The openBIS for Illumina NGS comes with predefined master data with the following schema:
To get the data into openBIS we have written drop boxes. Each drop box has a expected format how the data from the sequencer should be put in and will be later on processed and registered in openBIS.

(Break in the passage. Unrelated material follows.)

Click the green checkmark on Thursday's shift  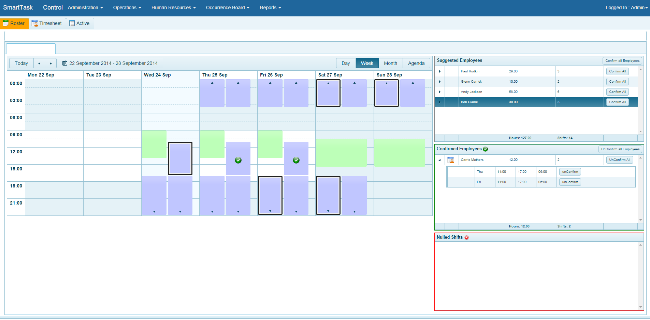[238, 160]
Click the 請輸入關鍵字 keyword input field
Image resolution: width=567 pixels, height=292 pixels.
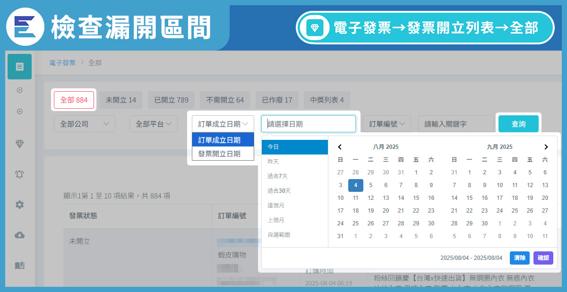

Check our subversion repository for latest source code of drop boxes:
Drop Boxes for openBIS Illumina NGS
create-flowcell-hiseq
110715_SN792_0054_BC035RACXX/ runParameters.xml RunInfo.xml
Parses the two Illumina provided files 'runParameters.xml' and 'RunInfo.xml'
and creates one Sample of type 'ILLUMINA_FLOW_CELL' and sets Sample properties
from those two XML files. Additionally the number of lanes are read out and
are created as contained samples of type 'ILLUMINA_FLOW_LANE'.
read-rta-timestamp
110715_SN792_0054_BC035RACXX/ RTAComplete.txt
Reads out the time stamp of the file 'RTAComplete.txt' and sets the
property for a finished sequencer called 'SEQUENCER_FINISHED' to the
time stamp of this file.
register-basecall-stats
C035RACXX_1/ Basecall_Stats_C035RACXX/ DemultiplexedBustardSummary.xml DemultiplexedBustardConfig.xml Makefile DemultiplexConfig.xml SampleSheet.mk support.txt
Registers an incoming directory as a 'BASECALL_STATS' data set in openBIS.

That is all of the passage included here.